*Work to complete:*
The entries below hold a line with "TCO (848, 1643)" and a line with "Max Giermann |". Return those lines and all that lie between them, exactly and only.

[Collected data]
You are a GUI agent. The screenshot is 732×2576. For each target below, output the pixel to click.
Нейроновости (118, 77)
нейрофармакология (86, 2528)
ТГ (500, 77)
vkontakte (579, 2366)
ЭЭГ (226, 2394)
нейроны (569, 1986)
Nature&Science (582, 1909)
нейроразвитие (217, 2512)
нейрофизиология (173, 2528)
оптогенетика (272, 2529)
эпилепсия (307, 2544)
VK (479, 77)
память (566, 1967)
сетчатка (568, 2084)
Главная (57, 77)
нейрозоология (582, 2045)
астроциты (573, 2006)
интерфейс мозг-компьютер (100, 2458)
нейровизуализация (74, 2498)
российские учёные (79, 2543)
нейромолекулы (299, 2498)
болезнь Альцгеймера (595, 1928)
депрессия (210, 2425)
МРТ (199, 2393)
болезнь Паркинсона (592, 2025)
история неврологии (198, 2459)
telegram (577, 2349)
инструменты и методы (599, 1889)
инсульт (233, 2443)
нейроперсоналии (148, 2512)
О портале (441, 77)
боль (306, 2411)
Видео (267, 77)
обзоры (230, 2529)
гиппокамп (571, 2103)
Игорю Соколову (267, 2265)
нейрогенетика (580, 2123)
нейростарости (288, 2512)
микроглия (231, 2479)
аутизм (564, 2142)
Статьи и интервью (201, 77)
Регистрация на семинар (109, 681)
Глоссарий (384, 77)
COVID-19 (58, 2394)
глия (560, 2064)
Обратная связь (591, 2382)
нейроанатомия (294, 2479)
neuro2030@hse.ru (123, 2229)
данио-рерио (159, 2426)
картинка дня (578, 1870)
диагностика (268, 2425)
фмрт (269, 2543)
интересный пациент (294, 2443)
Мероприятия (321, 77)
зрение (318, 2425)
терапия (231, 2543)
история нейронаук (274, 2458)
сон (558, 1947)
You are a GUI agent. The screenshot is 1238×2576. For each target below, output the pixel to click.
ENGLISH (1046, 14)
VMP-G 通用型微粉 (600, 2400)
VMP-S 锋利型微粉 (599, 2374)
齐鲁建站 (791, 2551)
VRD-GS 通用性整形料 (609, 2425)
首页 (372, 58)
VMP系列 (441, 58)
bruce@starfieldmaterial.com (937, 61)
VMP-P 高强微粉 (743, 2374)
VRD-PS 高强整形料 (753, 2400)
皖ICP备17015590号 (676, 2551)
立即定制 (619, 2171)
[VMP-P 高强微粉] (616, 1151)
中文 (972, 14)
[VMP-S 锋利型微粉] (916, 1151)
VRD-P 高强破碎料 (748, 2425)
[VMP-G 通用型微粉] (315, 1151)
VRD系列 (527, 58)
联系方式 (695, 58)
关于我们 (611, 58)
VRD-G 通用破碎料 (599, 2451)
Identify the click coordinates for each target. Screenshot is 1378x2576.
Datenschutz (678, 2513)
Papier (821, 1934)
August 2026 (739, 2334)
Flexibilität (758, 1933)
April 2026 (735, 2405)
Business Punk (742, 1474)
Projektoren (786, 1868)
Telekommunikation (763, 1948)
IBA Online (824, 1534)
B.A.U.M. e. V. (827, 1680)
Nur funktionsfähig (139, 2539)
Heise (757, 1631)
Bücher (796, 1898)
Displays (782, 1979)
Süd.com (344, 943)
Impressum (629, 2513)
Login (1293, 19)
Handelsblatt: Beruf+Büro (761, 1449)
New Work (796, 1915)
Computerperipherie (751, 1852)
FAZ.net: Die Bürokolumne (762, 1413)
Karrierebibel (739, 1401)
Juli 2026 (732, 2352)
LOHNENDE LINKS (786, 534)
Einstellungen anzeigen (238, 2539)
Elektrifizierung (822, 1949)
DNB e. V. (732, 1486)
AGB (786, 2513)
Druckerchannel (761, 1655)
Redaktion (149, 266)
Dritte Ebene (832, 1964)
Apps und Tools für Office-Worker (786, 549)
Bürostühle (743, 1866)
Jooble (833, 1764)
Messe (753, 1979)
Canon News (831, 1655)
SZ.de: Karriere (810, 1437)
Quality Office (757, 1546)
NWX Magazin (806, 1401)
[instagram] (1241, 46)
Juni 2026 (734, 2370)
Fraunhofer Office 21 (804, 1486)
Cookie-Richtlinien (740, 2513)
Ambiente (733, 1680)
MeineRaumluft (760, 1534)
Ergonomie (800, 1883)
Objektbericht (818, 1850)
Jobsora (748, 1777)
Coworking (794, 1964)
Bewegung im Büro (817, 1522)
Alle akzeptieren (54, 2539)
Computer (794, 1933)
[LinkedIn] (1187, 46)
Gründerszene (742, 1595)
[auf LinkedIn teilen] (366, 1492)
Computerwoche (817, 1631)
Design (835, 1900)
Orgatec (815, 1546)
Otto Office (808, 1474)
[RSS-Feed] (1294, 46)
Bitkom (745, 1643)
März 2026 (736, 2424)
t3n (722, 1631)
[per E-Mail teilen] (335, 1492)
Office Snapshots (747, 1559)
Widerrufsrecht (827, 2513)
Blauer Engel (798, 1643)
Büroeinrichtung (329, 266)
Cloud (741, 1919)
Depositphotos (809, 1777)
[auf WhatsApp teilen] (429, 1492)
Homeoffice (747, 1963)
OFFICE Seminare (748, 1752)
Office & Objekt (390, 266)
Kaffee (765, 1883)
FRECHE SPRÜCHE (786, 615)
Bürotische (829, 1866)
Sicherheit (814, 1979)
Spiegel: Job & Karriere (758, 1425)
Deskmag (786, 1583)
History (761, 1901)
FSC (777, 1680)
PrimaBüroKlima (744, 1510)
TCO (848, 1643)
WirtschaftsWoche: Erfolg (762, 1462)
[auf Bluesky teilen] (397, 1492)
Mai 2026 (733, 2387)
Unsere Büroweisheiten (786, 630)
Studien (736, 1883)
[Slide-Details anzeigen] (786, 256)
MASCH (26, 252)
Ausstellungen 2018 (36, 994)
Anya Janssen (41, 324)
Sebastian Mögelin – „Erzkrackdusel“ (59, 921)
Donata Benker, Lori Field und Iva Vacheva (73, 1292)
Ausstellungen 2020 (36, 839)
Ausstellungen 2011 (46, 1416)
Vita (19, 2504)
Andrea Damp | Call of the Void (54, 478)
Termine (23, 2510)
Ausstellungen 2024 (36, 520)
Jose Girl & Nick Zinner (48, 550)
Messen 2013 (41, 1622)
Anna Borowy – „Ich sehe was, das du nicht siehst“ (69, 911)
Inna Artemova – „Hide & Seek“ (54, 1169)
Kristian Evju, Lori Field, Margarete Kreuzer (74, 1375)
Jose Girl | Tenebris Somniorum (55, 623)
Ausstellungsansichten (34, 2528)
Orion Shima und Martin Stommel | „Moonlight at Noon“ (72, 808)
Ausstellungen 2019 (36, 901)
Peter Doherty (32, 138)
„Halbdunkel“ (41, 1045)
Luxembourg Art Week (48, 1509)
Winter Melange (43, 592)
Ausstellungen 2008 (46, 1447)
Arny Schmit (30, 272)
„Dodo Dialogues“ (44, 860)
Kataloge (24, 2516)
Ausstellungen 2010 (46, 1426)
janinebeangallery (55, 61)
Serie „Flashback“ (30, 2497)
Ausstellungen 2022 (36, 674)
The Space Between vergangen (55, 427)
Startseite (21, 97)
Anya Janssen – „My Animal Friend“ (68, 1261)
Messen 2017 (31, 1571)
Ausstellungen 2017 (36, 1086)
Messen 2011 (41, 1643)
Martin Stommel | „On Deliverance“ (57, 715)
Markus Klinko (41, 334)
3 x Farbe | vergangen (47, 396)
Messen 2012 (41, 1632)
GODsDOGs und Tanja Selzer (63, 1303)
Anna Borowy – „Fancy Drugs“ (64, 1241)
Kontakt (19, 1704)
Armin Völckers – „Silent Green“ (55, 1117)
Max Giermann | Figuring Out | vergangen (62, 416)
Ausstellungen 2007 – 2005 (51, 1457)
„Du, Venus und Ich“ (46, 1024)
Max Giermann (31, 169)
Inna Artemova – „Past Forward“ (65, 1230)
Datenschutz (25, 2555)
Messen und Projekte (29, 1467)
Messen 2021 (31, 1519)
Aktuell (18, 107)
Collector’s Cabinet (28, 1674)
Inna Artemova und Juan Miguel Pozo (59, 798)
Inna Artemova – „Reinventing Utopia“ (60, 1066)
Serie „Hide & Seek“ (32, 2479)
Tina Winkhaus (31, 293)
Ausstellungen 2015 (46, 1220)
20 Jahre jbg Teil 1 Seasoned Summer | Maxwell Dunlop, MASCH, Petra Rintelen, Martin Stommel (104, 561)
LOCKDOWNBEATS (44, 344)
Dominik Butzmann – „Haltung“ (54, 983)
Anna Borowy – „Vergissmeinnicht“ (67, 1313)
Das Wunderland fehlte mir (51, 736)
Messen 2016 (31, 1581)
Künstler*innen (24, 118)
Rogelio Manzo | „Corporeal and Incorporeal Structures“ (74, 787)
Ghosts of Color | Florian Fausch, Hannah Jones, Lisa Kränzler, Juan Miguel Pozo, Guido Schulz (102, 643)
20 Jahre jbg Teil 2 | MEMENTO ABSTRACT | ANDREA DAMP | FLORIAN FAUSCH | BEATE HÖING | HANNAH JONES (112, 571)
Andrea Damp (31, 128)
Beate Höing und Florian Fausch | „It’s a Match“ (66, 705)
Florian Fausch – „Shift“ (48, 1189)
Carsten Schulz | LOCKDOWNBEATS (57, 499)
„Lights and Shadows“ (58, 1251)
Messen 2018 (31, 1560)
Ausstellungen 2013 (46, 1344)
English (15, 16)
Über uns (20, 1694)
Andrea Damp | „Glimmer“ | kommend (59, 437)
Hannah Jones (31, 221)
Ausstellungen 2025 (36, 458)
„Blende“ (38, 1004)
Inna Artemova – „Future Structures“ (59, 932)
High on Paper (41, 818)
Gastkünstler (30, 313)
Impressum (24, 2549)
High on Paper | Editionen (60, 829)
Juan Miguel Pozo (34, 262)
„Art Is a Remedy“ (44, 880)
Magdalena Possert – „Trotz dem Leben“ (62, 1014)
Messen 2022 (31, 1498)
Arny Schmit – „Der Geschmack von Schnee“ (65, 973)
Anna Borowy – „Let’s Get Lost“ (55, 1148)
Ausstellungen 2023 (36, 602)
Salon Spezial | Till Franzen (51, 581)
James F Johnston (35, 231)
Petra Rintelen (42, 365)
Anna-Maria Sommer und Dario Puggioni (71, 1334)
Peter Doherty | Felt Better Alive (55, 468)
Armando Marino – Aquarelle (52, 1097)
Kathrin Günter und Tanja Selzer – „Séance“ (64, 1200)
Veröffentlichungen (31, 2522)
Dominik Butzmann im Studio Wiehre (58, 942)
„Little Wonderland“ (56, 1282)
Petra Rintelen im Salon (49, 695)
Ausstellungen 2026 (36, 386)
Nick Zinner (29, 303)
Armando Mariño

*Solution:*
TCO (848, 1643)
WirtschaftsWoche: Erfolg (762, 1462)
[auf Bluesky teilen] (397, 1492)
Mai 2026 (733, 2387)
Unsere Büroweisheiten (786, 630)
Studien (736, 1883)
[Slide-Details anzeigen] (786, 256)
MASCH (26, 252)
Ausstellungen 2018 (36, 994)
Anya Janssen (41, 324)
Sebastian Mögelin – „Erzkrackdusel“ (59, 921)
Donata Benker, Lori Field und Iva Vacheva (73, 1292)
Ausstellungen 2020 (36, 839)
Ausstellungen 2011 (46, 1416)
Vita (19, 2504)
Andrea Damp | Call of the Void (54, 478)
Termine (23, 2510)
Ausstellungen 2024 (36, 520)
Jose Girl & Nick Zinner (48, 550)
Messen 2013 (41, 1622)
Anna Borowy – „Ich sehe was, das du nicht siehst“ (69, 911)
Inna Artemova – „Hide & Seek“ (54, 1169)
Kristian Evju, Lori Field, Margarete Kreuzer (74, 1375)
Jose Girl | Tenebris Somniorum (55, 623)
Ausstellungsansichten (34, 2528)
Orion Shima und Martin Stommel | „Moonlight at Noon“ (72, 808)
Ausstellungen 2019 (36, 901)
Peter Doherty (32, 138)
„Halbdunkel“ (41, 1045)
Luxembourg Art Week (48, 1509)
Winter Melange (43, 592)
Ausstellungen 2008 (46, 1447)
Arny Schmit (30, 272)
„Dodo Dialogues“ (44, 860)
Kataloge (24, 2516)
Ausstellungen 2010 (46, 1426)
janinebeangallery (55, 61)
Serie „Flashback“ (30, 2497)
Ausstellungen 2022 (36, 674)
The Space Between vergangen (55, 427)
Startseite (21, 97)
Anya Janssen – „My Animal Friend“ (68, 1261)
Messen 2017 (31, 1571)
Ausstellungen 2017 (36, 1086)
Messen 2011 (41, 1643)
Martin Stommel | „On Deliverance“ (57, 715)
Markus Klinko (41, 334)
3 x Farbe | vergangen (47, 396)
Messen 2012 (41, 1632)
GODsDOGs und Tanja Selzer (63, 1303)
Anna Borowy – „Fancy Drugs“ (64, 1241)
Kontakt (19, 1704)
Armin Völckers – „Silent Green“ (55, 1117)
Max Giermann | Figuring Out | vergangen (62, 416)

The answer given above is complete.